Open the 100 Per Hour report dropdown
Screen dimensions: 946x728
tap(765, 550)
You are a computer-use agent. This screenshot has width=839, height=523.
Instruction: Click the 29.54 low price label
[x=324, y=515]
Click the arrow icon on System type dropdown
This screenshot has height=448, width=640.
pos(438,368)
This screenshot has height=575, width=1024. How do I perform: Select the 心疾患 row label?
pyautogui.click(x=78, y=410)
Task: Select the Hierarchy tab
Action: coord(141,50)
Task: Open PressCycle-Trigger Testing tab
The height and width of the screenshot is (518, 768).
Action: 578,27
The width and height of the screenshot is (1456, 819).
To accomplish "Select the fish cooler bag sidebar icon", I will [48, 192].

○ ○ ○ ○ ○

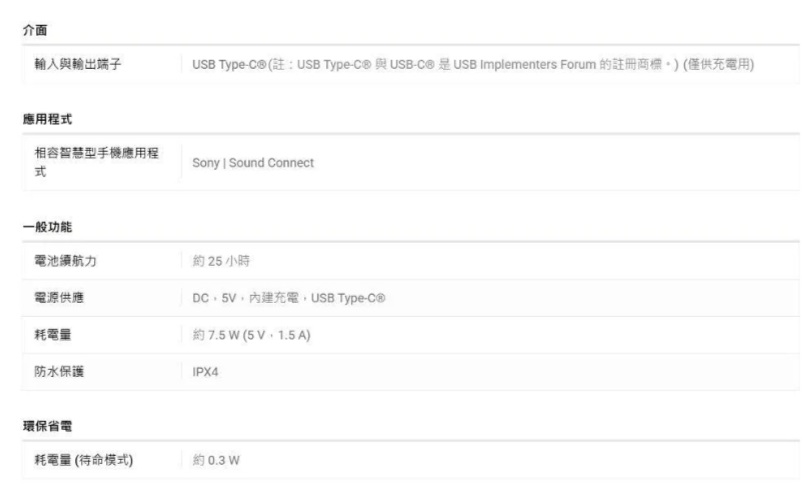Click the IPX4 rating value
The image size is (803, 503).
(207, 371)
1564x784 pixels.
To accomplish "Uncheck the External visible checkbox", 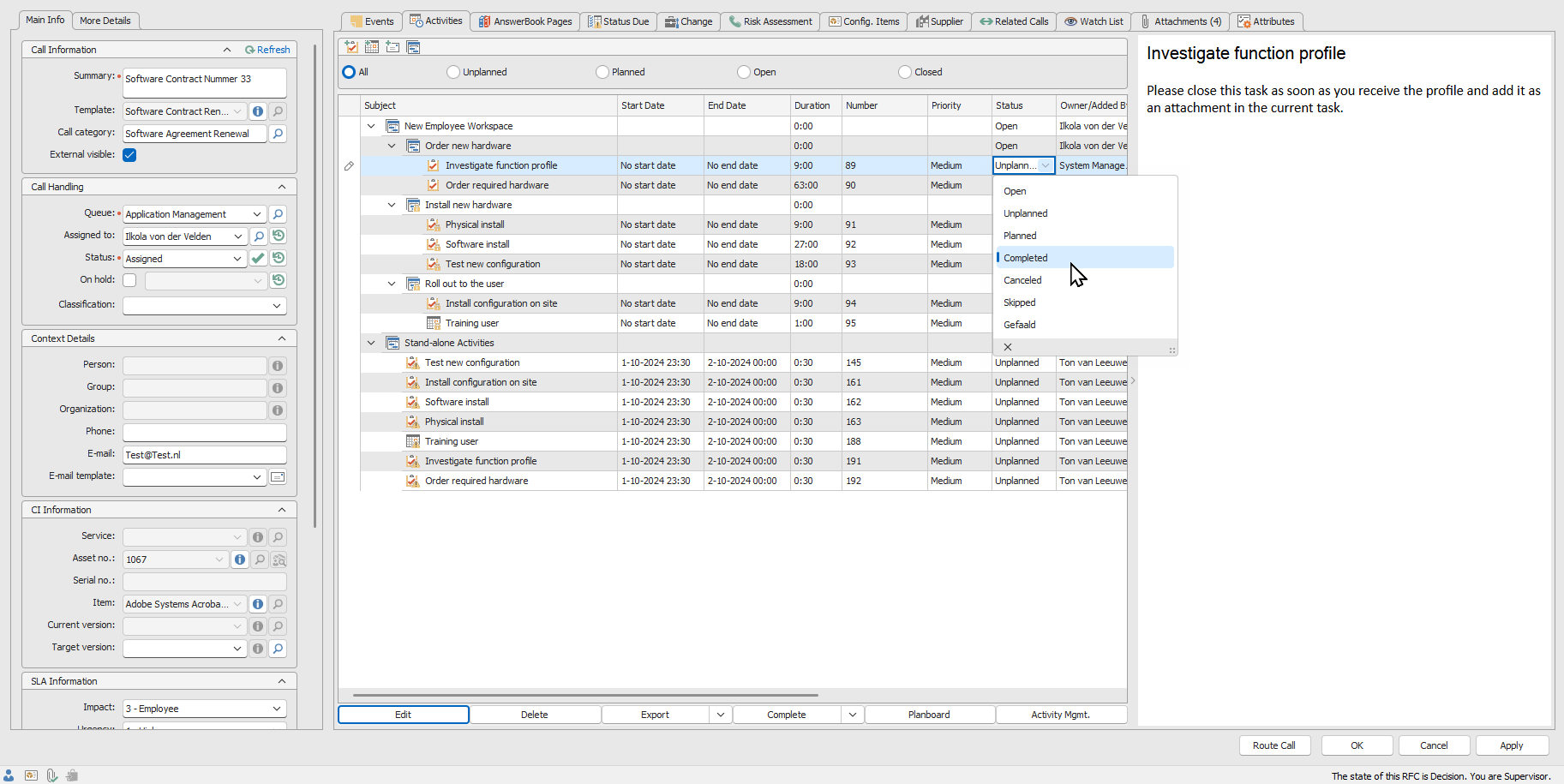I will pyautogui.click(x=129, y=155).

○ ○ ○ ○ ○

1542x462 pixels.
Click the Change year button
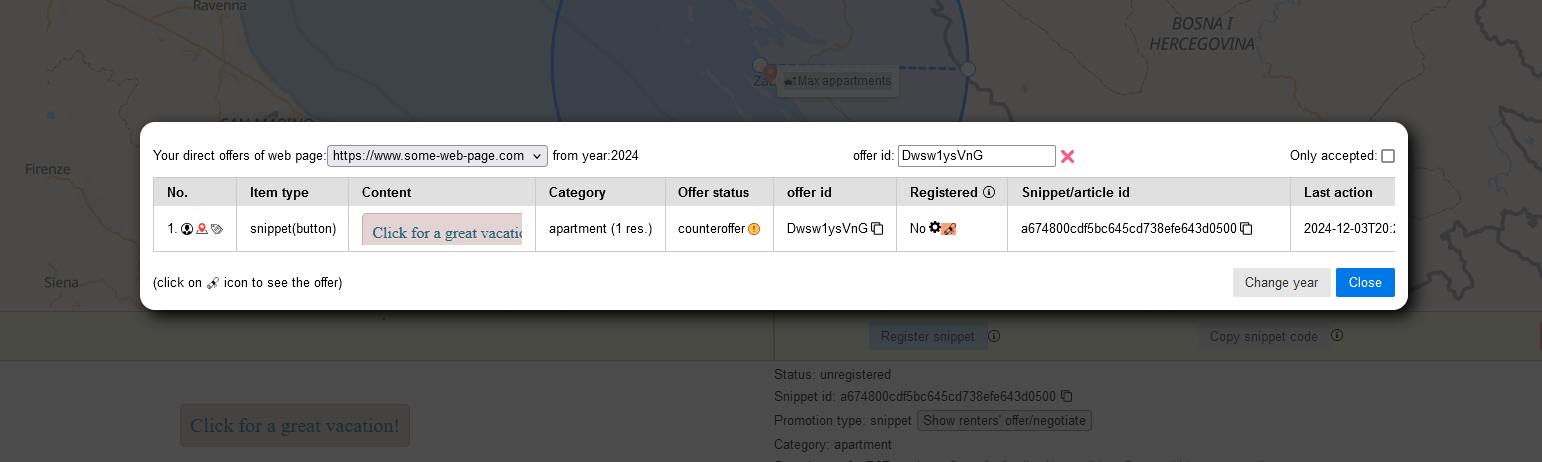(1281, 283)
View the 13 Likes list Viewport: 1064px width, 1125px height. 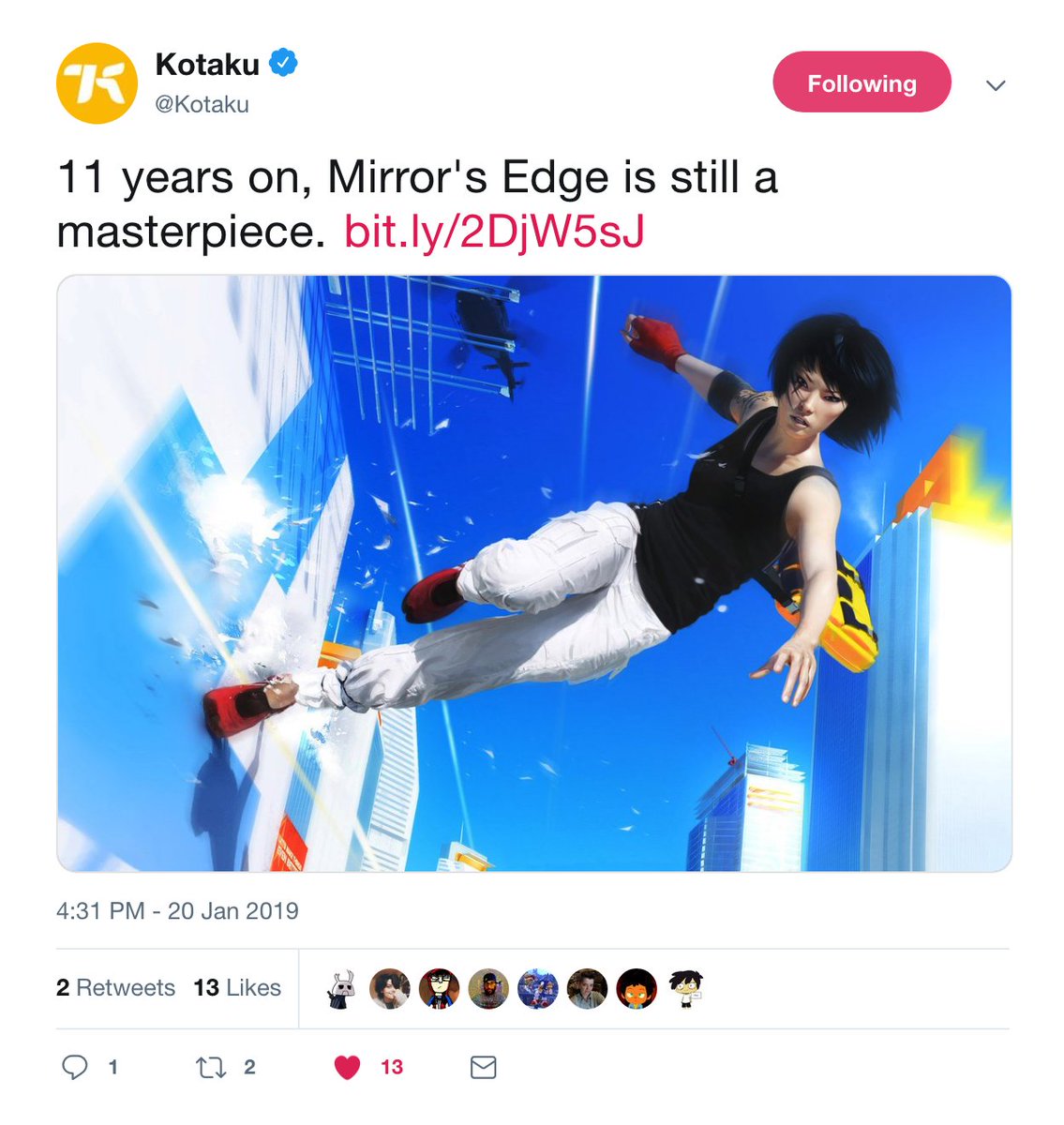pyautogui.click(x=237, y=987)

○ ○ ○ ○ ○

**PROBLEM STATEMENT:** From the records above, copy only the lines starting with the line that holds "You are a computer-use" and going on through the line that holds "The width and", exactly as written.

**RESPONSE TO THIS TASK:**
You are a computer-use agent. This screenshot has width=839, height=523.
Instruction: Click the 29.54 low price label
[x=324, y=515]
Click the arrow icon on System type dropdown
This screenshot has height=448, width=640.
pos(438,368)
This screenshot has height=575, width=1024. How do I perform: Select the 心疾患 row label?
pyautogui.click(x=78, y=410)
Task: Select the Hierarchy tab
Action: coord(141,50)
Task: Open PressCycle-Trigger Testing tab
The height and width of the screenshot is (518, 768).
Action: 578,27
The width and height of the screenshot is (1456, 819).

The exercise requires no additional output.